Students are demanding roll back of hostel fees, dress code, curfew timings

The Jawaharlal Nehru University Teachers’ Association (JNUTA) has come out in support of the ongoing student agitation, which broke out into a massive protest on Monday during Vice President M Venkaiah Naidu visit to the campus for the convocation function.

The teachers’ body held the vice-chancellor M Jagadish Kumar squarely responsible for the unrest and demanded his resignation, alleging that the students were brutally beaten up by the police at the behest of the VC. “The police action was clearly only to defend the obstinate refusal of the VC to engage in any dialogue with students on their concerns”,” JNUTA president D K Lobiyal said in a statement.

The student agitation, which has stretched for almost two weeks now, took a dramatic turn on Monday. The agitators clashed with the police when they were stopped from marching to the convocation venue. Soon, the clashes escalated into a huge protest as hundreds of students joined in with placards. At one point, the police were seen using water cannons to control the situation.

Some media reports also claimed that Minister of Human Resource and Development Ramesh Pokhriyal Nishank, who had come for the convocation, was not allowed to leave the campus till around 5 PM.

The Ministry, though, in a tweet said Nishank met some students and assured to find a solution to their issues soon.


Till the time of filing this report, the students were continuing with their protest, seeking to meet the VC.

Their demand:
Withdrawal of the draft hostel manual, which they claimed has provisions for the hostel fee hike, dress code and curfew timings.

Avdesh Kumar, a student of Economics from Bihar, told Odisha Bytes that he might have to leave his course midway if the university does not roll back the fee hike. “The hike of Rs 7500 proposed per month is equal to my family income back home. It’s beyond comprehension for me,” he said.

Kumar said most of his fellow inmates in Ganga hostel in the campus, are from lower-income families and have made it to JNU only through merit.

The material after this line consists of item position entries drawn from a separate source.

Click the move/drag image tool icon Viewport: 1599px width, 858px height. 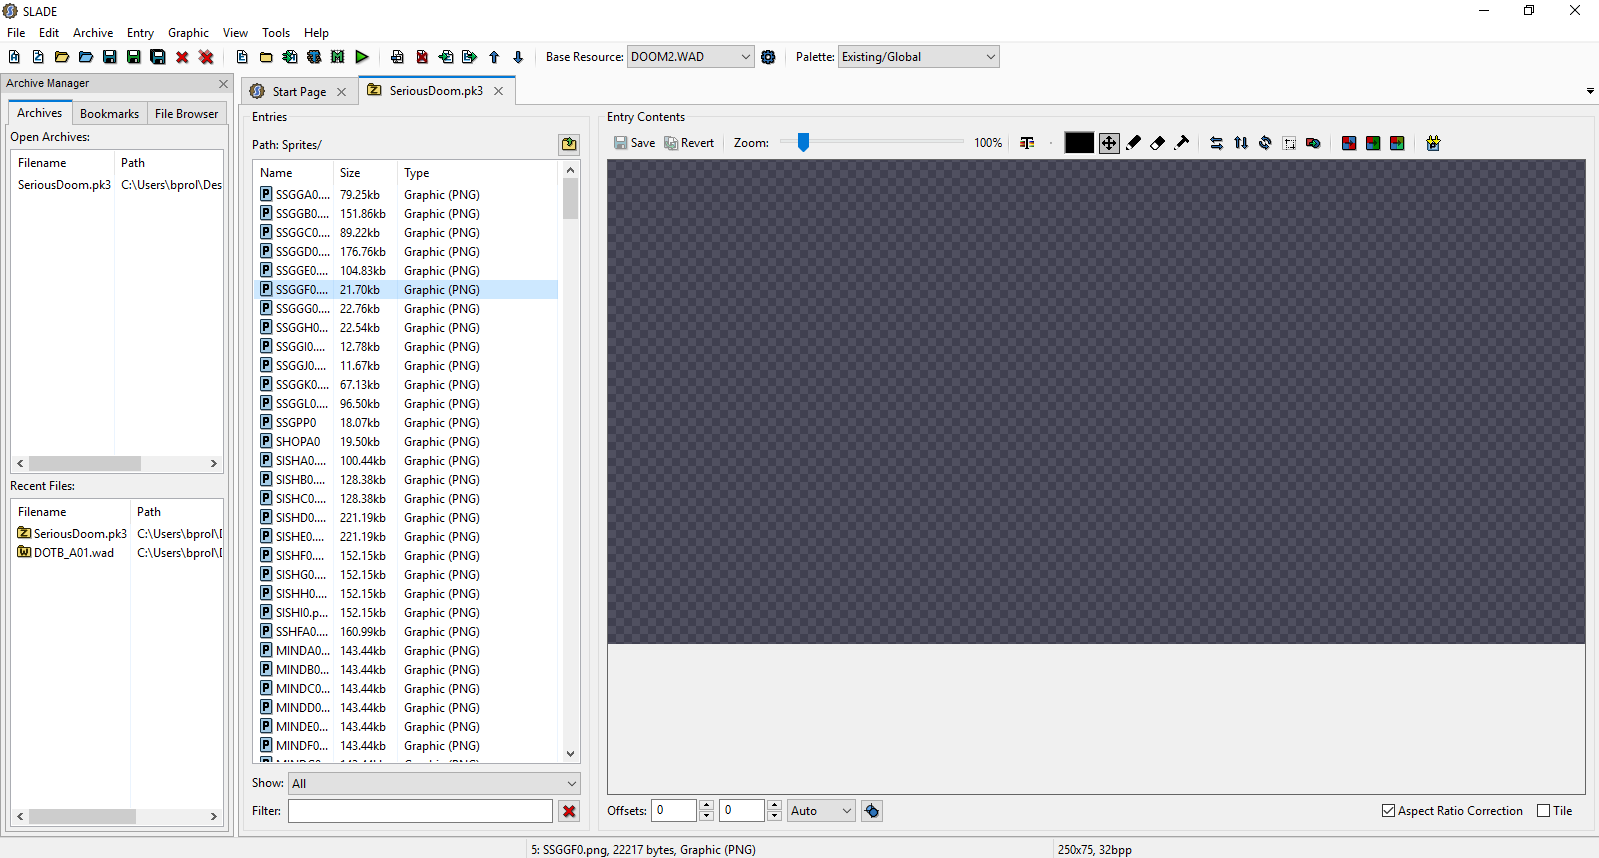tap(1109, 143)
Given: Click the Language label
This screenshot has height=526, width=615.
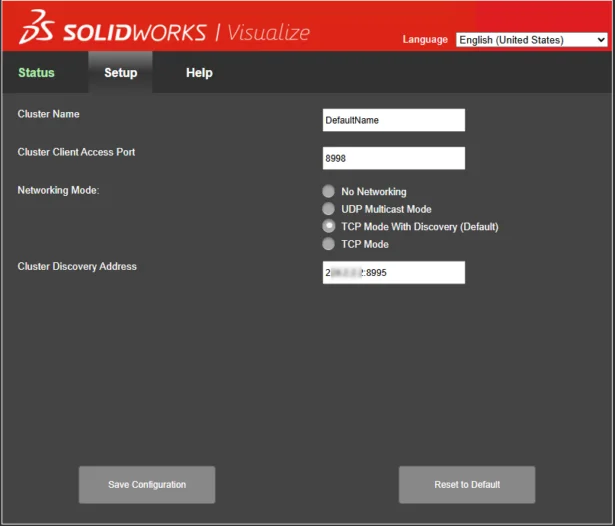Looking at the screenshot, I should tap(425, 40).
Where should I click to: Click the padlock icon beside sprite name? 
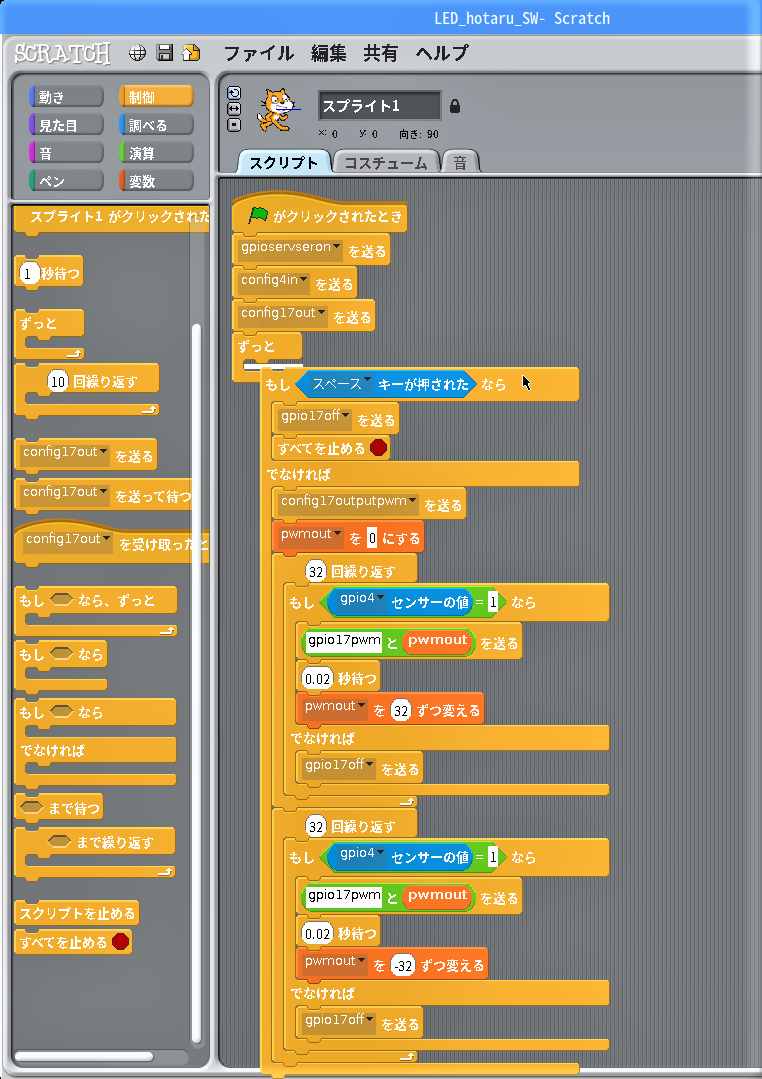click(455, 105)
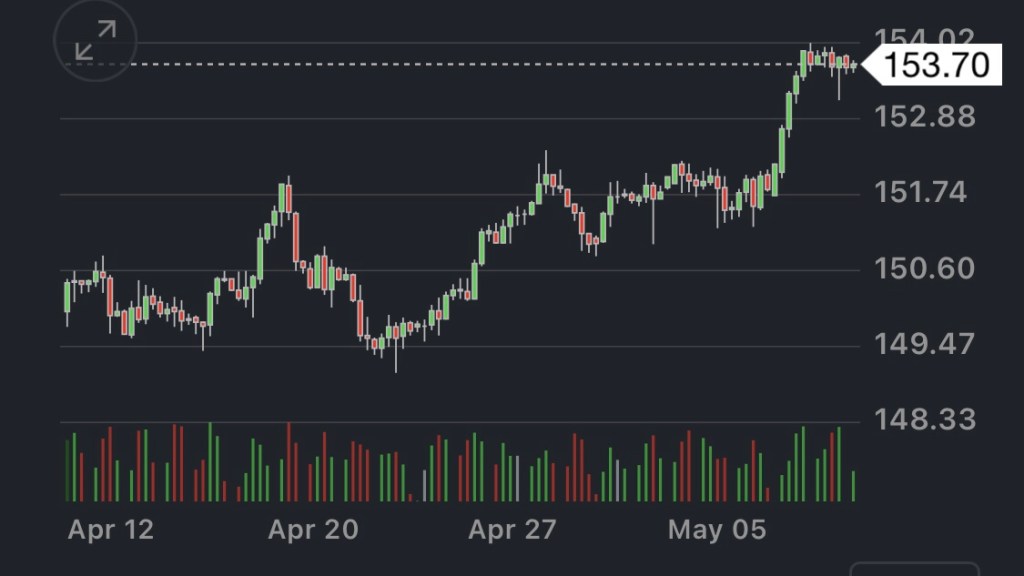Select the first candle at chart's left edge
Screen dimensions: 1024x576
[67, 298]
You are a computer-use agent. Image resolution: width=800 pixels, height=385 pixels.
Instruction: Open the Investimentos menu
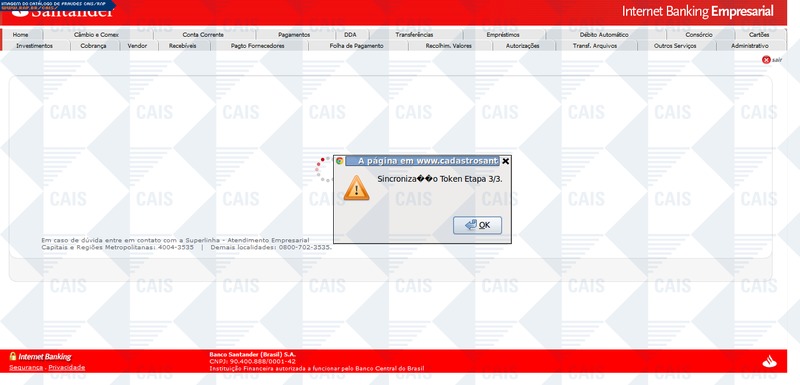(34, 45)
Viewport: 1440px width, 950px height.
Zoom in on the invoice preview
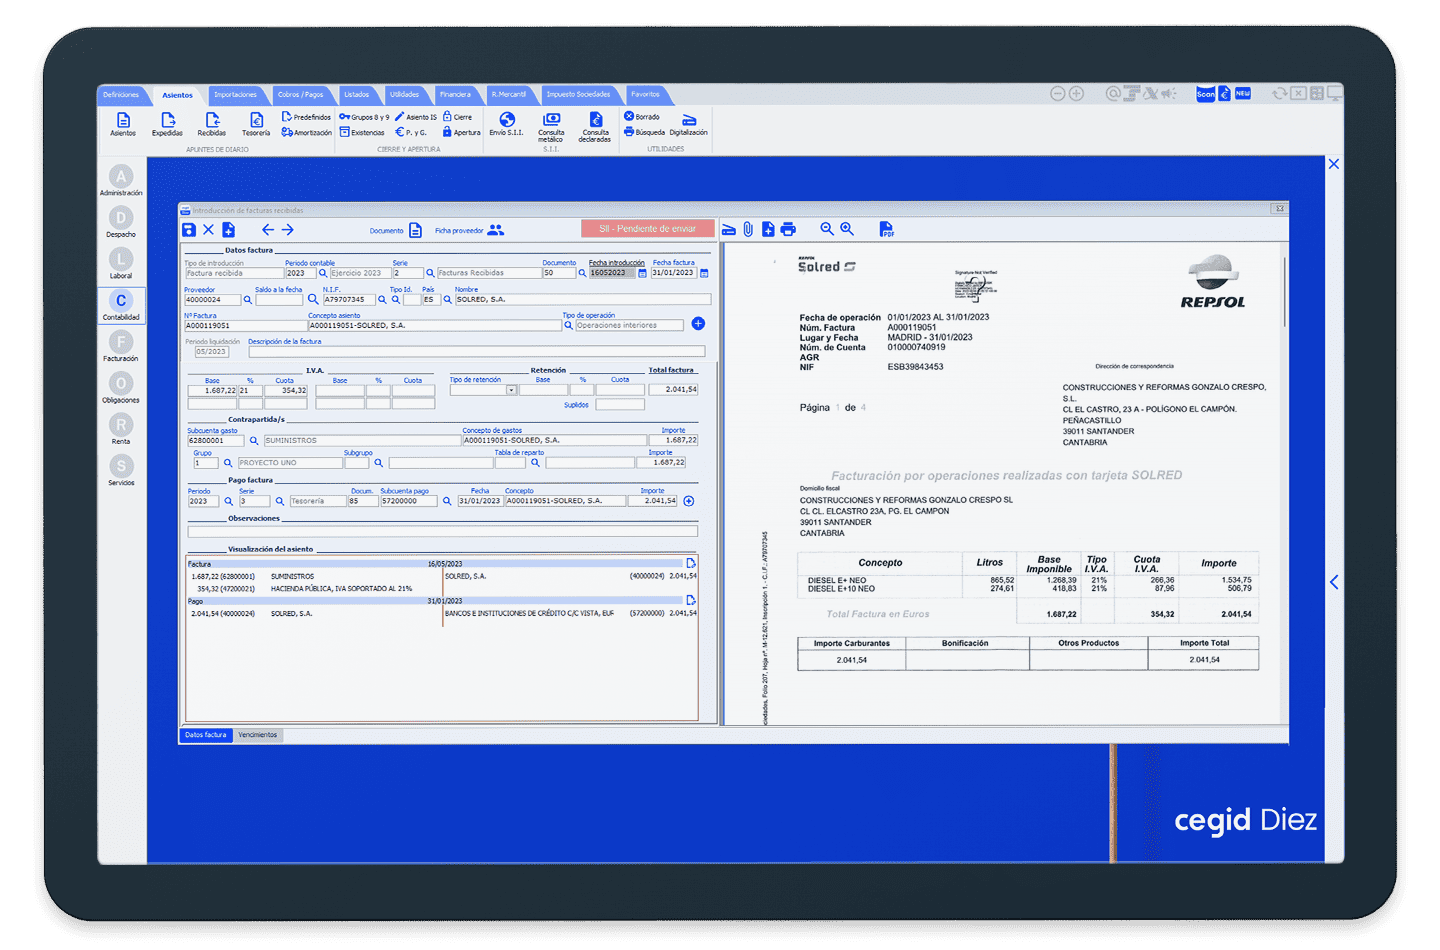coord(847,229)
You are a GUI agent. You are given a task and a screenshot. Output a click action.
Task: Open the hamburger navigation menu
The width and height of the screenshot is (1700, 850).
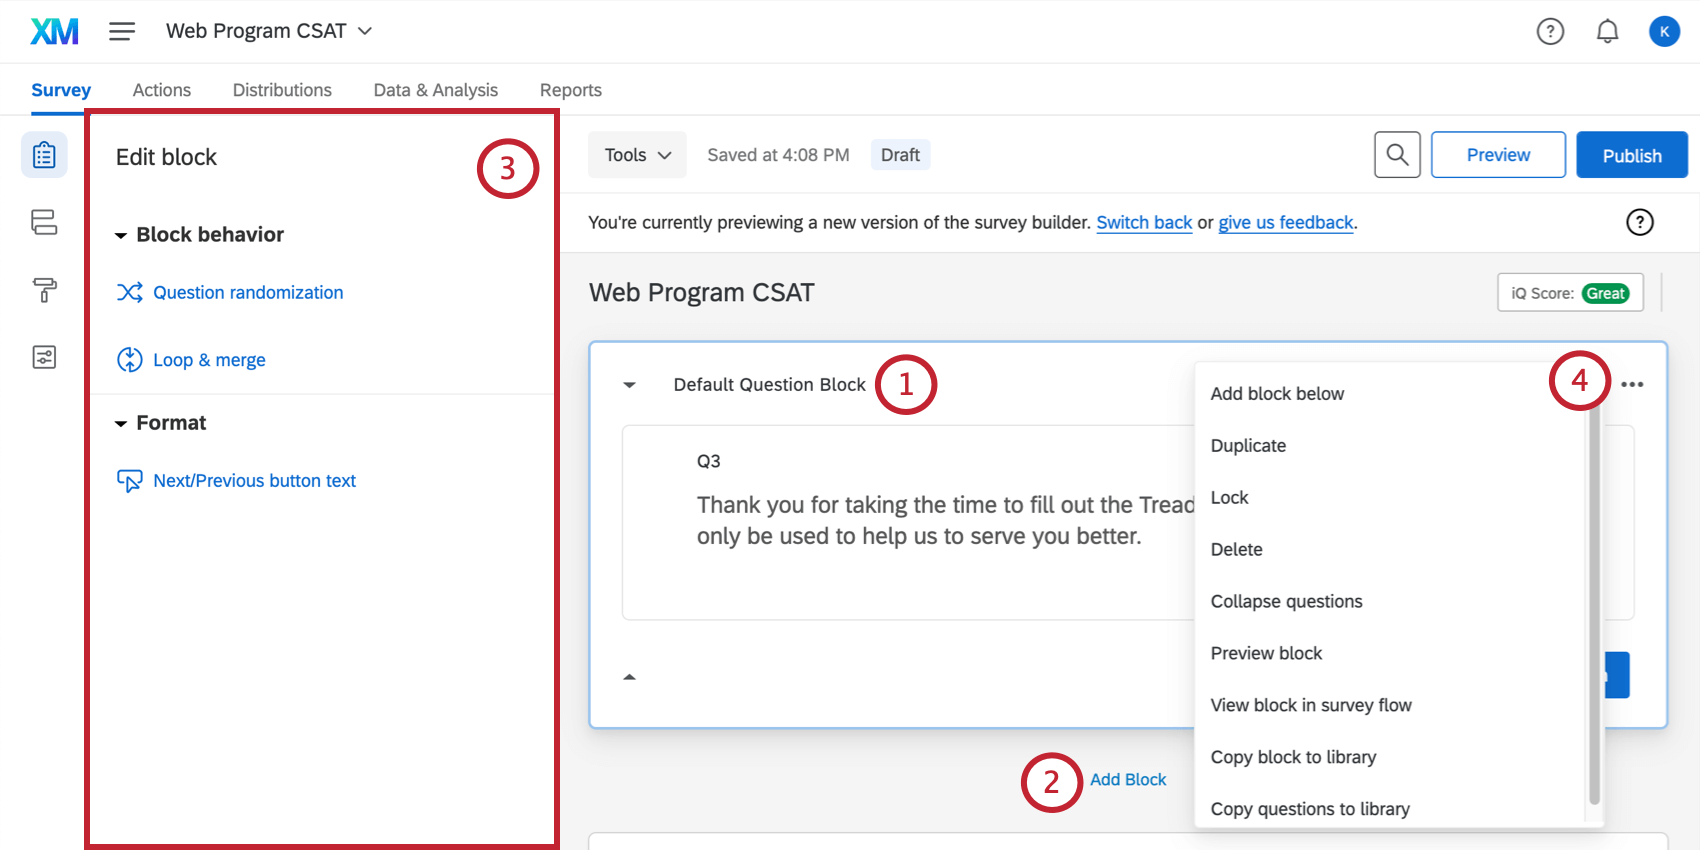coord(122,32)
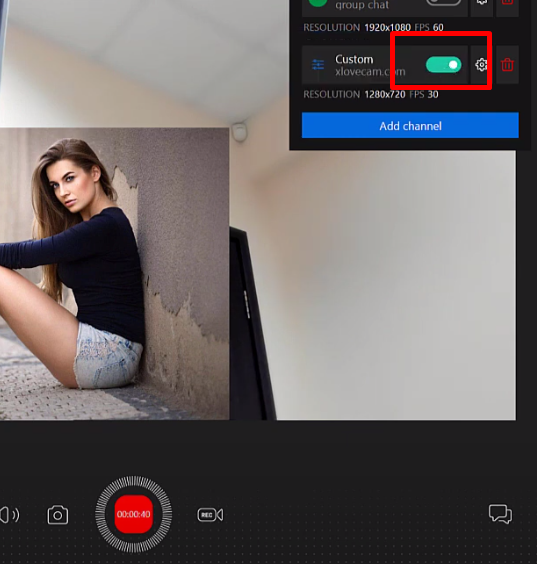Delete the group chat channel
This screenshot has height=564, width=537.
(507, 2)

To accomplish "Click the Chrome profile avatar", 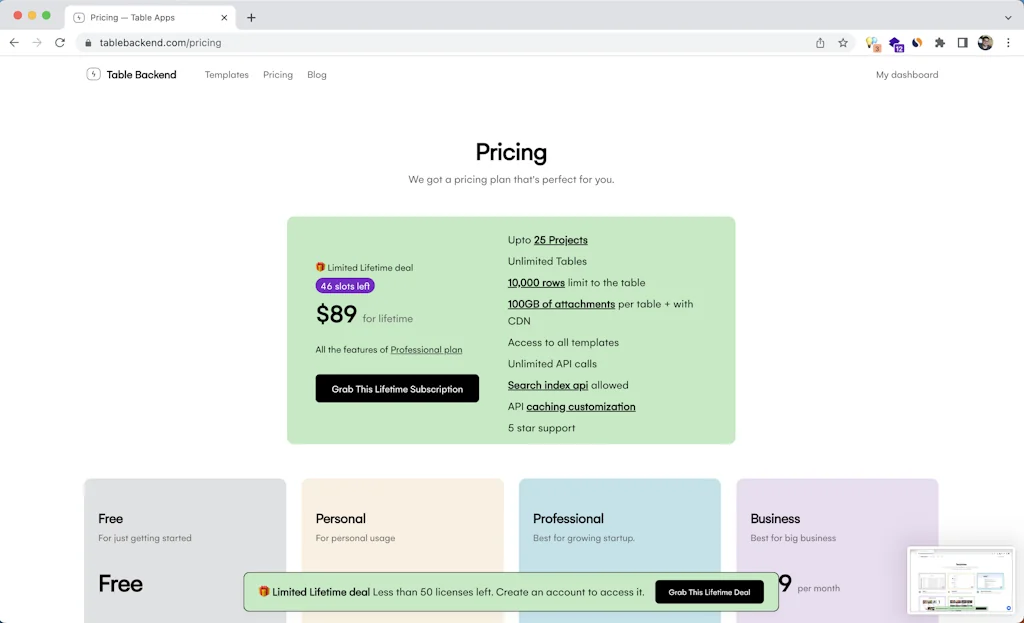I will (x=985, y=43).
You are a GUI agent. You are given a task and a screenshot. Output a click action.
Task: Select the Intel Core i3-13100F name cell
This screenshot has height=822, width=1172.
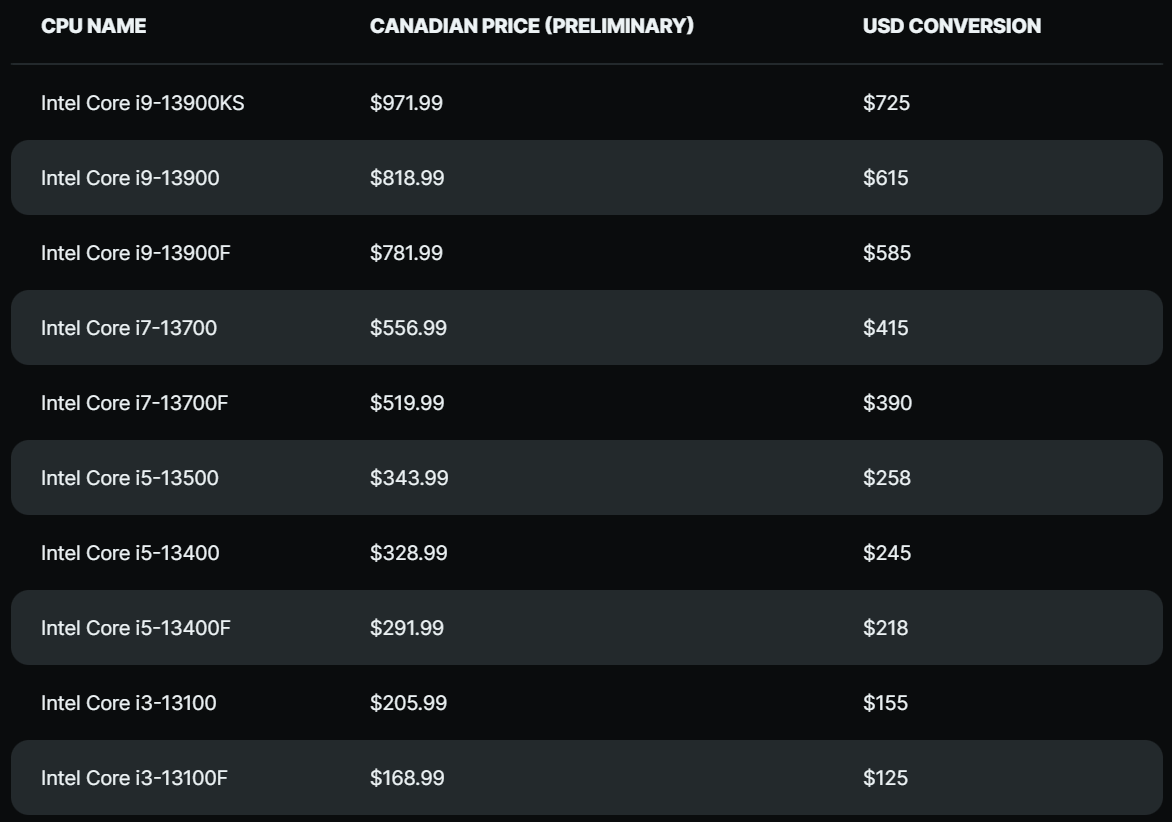134,778
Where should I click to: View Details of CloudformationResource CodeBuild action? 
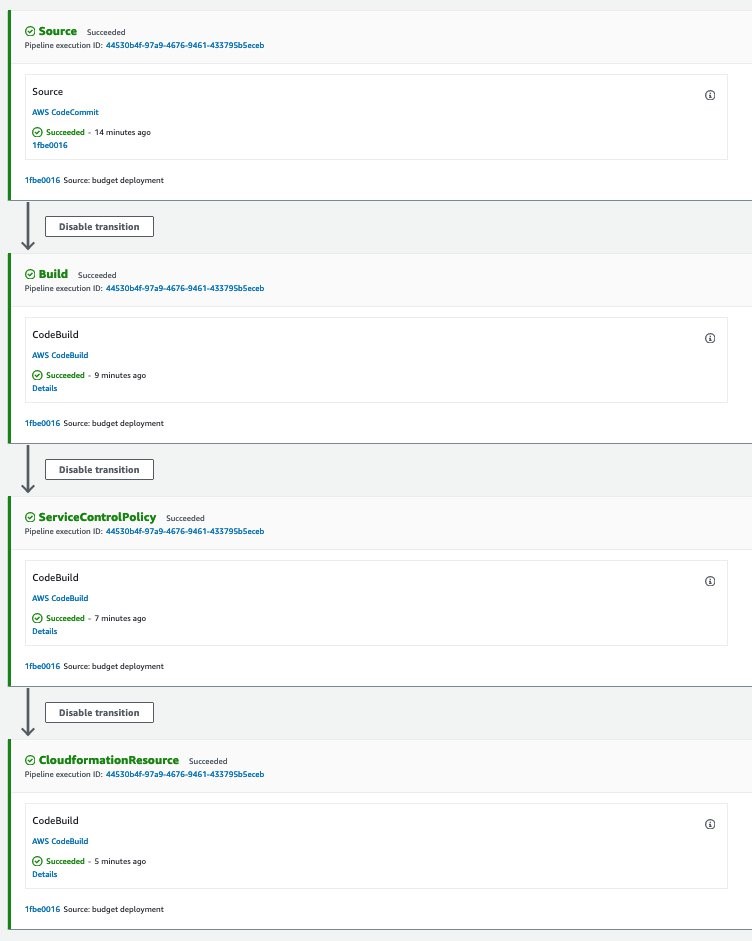pyautogui.click(x=45, y=874)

According to JNUTA statement, many teachers spoke at the assembly organised by the association and drew out the implications of the hostel fee hike for a large number of students from underprivileged backgrounds, who have so far been able to both enter and successfully study in JNU. “They also highlighted the larger process of assault on inclusive public higher education, and the concerted agenda of destroying JNU. The huge hike in hostel charges is one major part of this agenda,” the statement added.